Son exil forcé à Londres entre 2019 et 2023 et ses déboires judiciaires, atténués il est vrai par une décision en sa faveur de la Haute Cour d’Islamabad, en 2018, n’ont apparemment pas trop nui au vieux routier de la politique pakistanaise qu’est Nawaz Sharif, 74 ans. La Ligue musulmane du Pakistan (N), héritière de la Ligue musulmane qui fut à l’avant-garde de la défense des musulmans au moment de l’indépendance de l’Empire britannique des Indes à la fin des années 1940, est, il est vrai, un des deux piliers de l’histoire politique du Pakistan, avec le Parti du peuple pakistanais (PPP). A la famille Sharif (le frère de Nawaz, Shehbaz, a été Premier ministre d’avril 2022 à août 2023 ; sa fille, Maryam, a ambitionné une carrière avant d’en être empêchée par son implication dans l’affaire des Panama papers), le PPP oppose, lui, la dynastie Bhutto Zardari. Bilawal Bhutto Zardari conduit la liste pour les législatives du 8 février. Il est le fils de Benazir Bhutto, Première ministre à deux reprises (1988-1990 et 1993-1996) avant d’être assassinée en 2007, et d’Asif Ali Zardari, président de 2008 à 2013. Il est aussi le petit-fils de Zulfikar Ali Bhutto, président puis chef du gouvernement de 1971 à 1977…
Elections au Pakistan: le duel dynastique
Le 8 février, le Pakistan renouera avec un duel «dynastique». Aux dernières élections de 2018, la Ligue musulmane du Pakistan (N), cornaquée alors par Shehbaz Sharif, était arrivée en deuxième position, avec 24,4% des suffrages, contre 13,6% au Parti du peuple pakistanais, troisième, déjà emmené à l’époque par Bilawal Bhutto. La Ligue musulmane part donc avec un ascendant certain. D’autant que le vainqueur de 2018, le PTI, a vu son maître à penser, Imran Khan, condamné à dix ans de prison, le 30 janvier, pour divulgation de documents classifiés, être empêché de se présenter, ses militants soumis à une répression intensive et sa structure interdite de concourir en tant que telle au scrutin. Ses candidats peuvent se présenter mais comme indépendants. Difficile, dans ces conditions, d’espérer jouer un rôle majeur. «Nous préférerions une élection à laquelle tout le monde est autorisé à pendre part et où tous les partis sont sur un pied d’égalité, a commenté Munizae Jahangir, la coprésidente de la Commission nationale des droits humains (HRCP), à l’agence France-Presse. Dire que c’est un simulacre d’élection, c’est aller un peu loin, simplement parce que toute élection est bonne à prendre pour le Pakistan en ce moment.»

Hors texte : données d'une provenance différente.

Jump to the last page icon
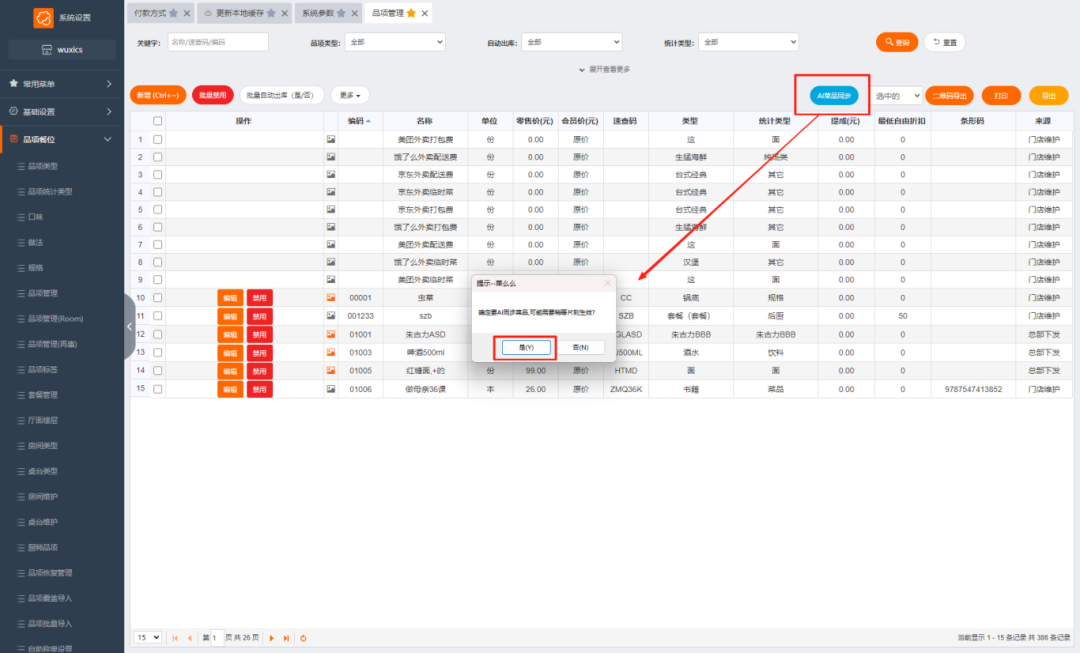 click(x=286, y=637)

Le pays est confronté à trois défis principaux, une crise économique sévère, une recrudescence des attentats islamistes et des tensions inédites avec l’Iran. Le 16 janvier, Téhéran a opéré une attaque par missiles et drones contre un sanctuaire présumé au Pakistan du groupe rebelle Jaish al-Adl, qui combat le régime des ayatollahs dans la province iranienne du Sistan-et-Baloutchistan. Jugeant cette ingérence inacceptable, Islamabad a répliqué en bombardant des caches terroristes supposées en Iran, faisant neuf morts. Le Baloutchistan pakistanais et la région voisine iranienne font face à l’activité de groupes séparatistes. Iran et Pakistan s’accusent mutuellement de soutenir les insurgés de l’autre camp. Mais c’est la première fois que le Pakistan intervient militairement en Iran. Dans le contexte proche-oriental de confrontation des groupes chiites pro-iraniens avec Israël et les Etats-Unis au Liban, en Syrie, en Jordanie, en Irak et au Yémen, un affrontement plus intense entre le Pakistan à dominante sunnite et détenteur de l’arme nucléaire, et l’Iran chiite qui cherche à l’acquérir, ajouterait une source supplémentaire d’inquiétude à une conjoncture déjà extrêmement sensible.